Task item. The records are to be repeated in full. Every line must match.

Items from a dataset.

+++

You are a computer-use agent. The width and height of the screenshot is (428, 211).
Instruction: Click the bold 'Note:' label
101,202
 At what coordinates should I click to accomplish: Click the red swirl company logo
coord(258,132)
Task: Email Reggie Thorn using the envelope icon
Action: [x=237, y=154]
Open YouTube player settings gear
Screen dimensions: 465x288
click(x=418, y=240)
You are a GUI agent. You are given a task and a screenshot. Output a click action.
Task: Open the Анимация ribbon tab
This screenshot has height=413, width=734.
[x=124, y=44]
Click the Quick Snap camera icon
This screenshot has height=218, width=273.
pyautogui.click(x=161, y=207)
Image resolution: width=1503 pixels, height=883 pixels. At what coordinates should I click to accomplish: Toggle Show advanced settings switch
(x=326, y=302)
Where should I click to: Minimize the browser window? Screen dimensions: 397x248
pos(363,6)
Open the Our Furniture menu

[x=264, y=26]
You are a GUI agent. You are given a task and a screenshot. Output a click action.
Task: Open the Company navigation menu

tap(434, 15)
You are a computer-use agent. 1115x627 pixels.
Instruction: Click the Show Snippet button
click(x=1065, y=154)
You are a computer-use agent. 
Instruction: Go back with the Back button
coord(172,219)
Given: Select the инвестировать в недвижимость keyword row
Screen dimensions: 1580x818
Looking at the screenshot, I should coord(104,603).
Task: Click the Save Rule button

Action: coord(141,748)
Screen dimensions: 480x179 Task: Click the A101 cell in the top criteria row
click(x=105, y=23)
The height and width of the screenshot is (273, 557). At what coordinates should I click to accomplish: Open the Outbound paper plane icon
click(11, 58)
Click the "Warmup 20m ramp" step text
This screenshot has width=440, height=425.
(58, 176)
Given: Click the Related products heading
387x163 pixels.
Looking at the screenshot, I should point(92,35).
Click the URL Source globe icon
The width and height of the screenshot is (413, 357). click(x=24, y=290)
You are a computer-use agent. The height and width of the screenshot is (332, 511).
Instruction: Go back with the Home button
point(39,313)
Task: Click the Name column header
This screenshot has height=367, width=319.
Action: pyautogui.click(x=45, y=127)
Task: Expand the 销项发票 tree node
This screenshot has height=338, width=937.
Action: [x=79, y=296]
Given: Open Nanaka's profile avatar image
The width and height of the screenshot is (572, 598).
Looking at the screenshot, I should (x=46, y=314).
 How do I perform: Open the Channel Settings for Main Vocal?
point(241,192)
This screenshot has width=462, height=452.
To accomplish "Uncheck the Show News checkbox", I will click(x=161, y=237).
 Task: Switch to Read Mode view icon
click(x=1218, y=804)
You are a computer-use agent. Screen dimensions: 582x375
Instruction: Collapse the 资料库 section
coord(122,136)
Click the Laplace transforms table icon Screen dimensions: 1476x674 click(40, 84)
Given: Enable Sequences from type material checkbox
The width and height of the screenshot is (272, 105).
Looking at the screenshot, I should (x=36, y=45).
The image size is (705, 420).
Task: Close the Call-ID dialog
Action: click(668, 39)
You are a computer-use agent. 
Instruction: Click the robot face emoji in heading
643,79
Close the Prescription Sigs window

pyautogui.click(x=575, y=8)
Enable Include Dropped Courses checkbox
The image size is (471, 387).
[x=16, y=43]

+++

Solution to the exercise.
You are a computer-use agent. The width and height of the screenshot is (428, 211).
Instruction: Click the bold 'Note:' label
101,202
 At what coordinates should I click to accomplish: Click the red swirl company logo
coord(258,132)
Task: Email Reggie Thorn using the envelope icon
Action: [x=237, y=154]
Open YouTube player settings gear
Screen dimensions: 465x288
click(x=418, y=240)
You are a GUI agent. You are given a task and a screenshot. Output a click action.
Task: Open the Анимация ribbon tab
This screenshot has height=413, width=734.
[x=124, y=44]
Click the Quick Snap camera icon
This screenshot has height=218, width=273.
pyautogui.click(x=161, y=207)
Image resolution: width=1503 pixels, height=883 pixels. At what coordinates should I click to accomplish: Toggle Show advanced settings switch
(x=326, y=302)
Where should I click to: Minimize the browser window? Screen dimensions: 397x248
pos(363,6)
Open the Our Furniture menu

[x=264, y=26]
You are a GUI agent. You are given a task and a screenshot. Output a click action.
Task: Open the Company navigation menu

tap(434, 15)
You are a computer-use agent. 1115x627 pixels.
Instruction: Click the Show Snippet button
click(x=1065, y=154)
You are a computer-use agent. 
Instruction: Go back with the Back button
coord(172,219)
Given: Select the инвестировать в недвижимость keyword row
Screen dimensions: 1580x818
Looking at the screenshot, I should coord(104,603).
Task: Click the Save Rule button

Action: coord(141,748)
Screen dimensions: 480x179 Task: Click the A101 cell in the top criteria row
click(x=105, y=23)
The height and width of the screenshot is (273, 557). At what coordinates should I click to accomplish: Open the Outbound paper plane icon
click(11, 58)
Click the "Warmup 20m ramp" step text
This screenshot has width=440, height=425.
(58, 176)
Given: Click the Related products heading
387x163 pixels.
Looking at the screenshot, I should point(92,35).
Click the URL Source globe icon
The width and height of the screenshot is (413, 357). click(x=24, y=290)
You are a computer-use agent. The height and width of the screenshot is (332, 511).
Instruction: Go back with the Home button
point(39,313)
Task: Click the Name column header
This screenshot has height=367, width=319.
Action: pyautogui.click(x=45, y=127)
Task: Expand the 销项发票 tree node
This screenshot has height=338, width=937.
Action: [x=79, y=296]
Given: Open Nanaka's profile avatar image
The width and height of the screenshot is (572, 598).
Looking at the screenshot, I should (x=46, y=314).
 How do I perform: Open the Channel Settings for Main Vocal?
point(241,192)
This screenshot has width=462, height=452.
To accomplish "Uncheck the Show News checkbox", I will click(x=161, y=237).
 Task: Switch to Read Mode view icon
click(x=1218, y=804)
You are a computer-use agent. Screen dimensions: 582x375
Instruction: Collapse the 资料库 section
coord(122,136)
Click the Laplace transforms table icon Screen dimensions: 1476x674 click(40, 84)
Given: Enable Sequences from type material checkbox
The width and height of the screenshot is (272, 105).
Looking at the screenshot, I should (x=36, y=45).
The image size is (705, 420).
Task: Close the Call-ID dialog
Action: click(668, 39)
You are a computer-use agent. 
Instruction: Click the robot face emoji in heading
643,79
Close the Prescription Sigs window

pyautogui.click(x=575, y=8)
Enable Include Dropped Courses checkbox
The image size is (471, 387).
[x=16, y=43]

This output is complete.